We’re at the moment considering what to do. Have done years of print advertising (and one the side some online testing), but get more and more the idea that online has less and less effect. Subscriptions drop, number of pages drop and quality drops. And as you state: getting the readers to see your ad and acting on it is questionable and almost untracable. Online could have many advantages like targetting as you mention. But also on websites it is a fact like Leigh Ann above mentions: do you see the ad and do you notice it. A CPC would be even more realistic than CPT/CPM. That would really be a prospect coming to your site.
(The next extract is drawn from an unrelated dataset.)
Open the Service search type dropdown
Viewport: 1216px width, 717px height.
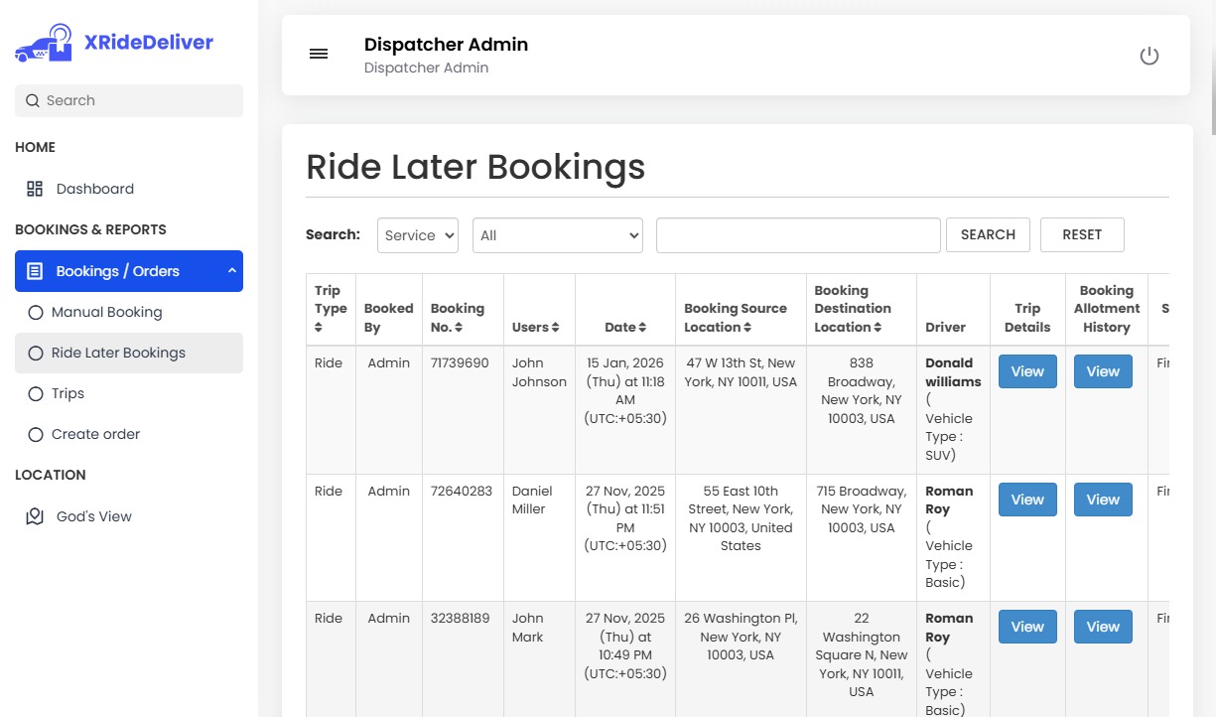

We could advertise (we do now on some of the sites of the magazines we have printed ads in) on these websites, but you do not mention the possibility of Google Adwords, so that you can advertise that Google thinks are relevant to that visitor. If he searches for ‘yachts’ he could see an ad of us, and later if he visits a news site, he would again see a banner of us… Power of repetition??
You raise some great points.
Google Adwords is an excellent option that I recommend to everyone. Google Adwords actually has three different programs – search advertising, display advertising and remarketing (retargeting).
You’re familiar with search advertising – getting your ad in the “sponsored” section of a search engine page. Display advertising puts your advertising on websites, blogs and other online properties that have partnered with Google through its AdSense program. Remarketing sends your ads to people who have previously visited your website.
All three of these programs can be set up as a pay-per-click campaign which is very appealing. But be warned, a click is not a lead. It can take 20 or more clicks before you get a real lead. You just need to watch the numbers.
But Google Adwords isn’t the only advertising that can be tracked and measured. With both online and offline advertising, you can measure performance of each ad placement on a cost-per-lead basis. This eliminates all the guesswork that often goes into advertising decisions.
To do this, though, you need to get away from “image/brand advertising” and start using “response advertising.”
BUT, you’ve missed several key points/elements of Online vs Print advertsing.
1). You say in the beginning “I wouldn’t either – not until I could measure my results and then compare.”. There’s your #1 problem. You CANNOT measure Print advertising. Other then primitive word of moth of “cut out coupons”. With Adwords for examples you know how many people read your ads , how many from that walked int your business (ie went to your web site), how long there were there, exactly WHERE they left (ie a specific web page), etc etc etc.
2). I can test and edit my online ads continuously until I see an improvement in impressions and conversions
3). I can setup tracking so I can see which searches and ads lead to a purchase
I can go on and on, but the advantages of online advertising over print is endless. There is a reason why print ad revenue are DOWN 90% over the past 5 years and online ads are UP 200% over the past 5 years. Same reason why 90% of consumers don’t use the Yellow Pages anymore. They use Google.
Thanks for your feedback. I appreciate your enthusiasm for online advertising. In fact, I share your opinions to a large extent.
I thought the point I was making was that online advertising offered many advantages over print.
But I don’t agree you can’t measure print advertising. You can – in much the same way you measure online advertising.
You make an offer in your ad, and then you send readers to a dedicated landing page, or have them call a dedicated phone number. Both are trackable back to a specific ad or media channel. Both allow you to collect contact information with the response.
Online advertising is easier, but print works too.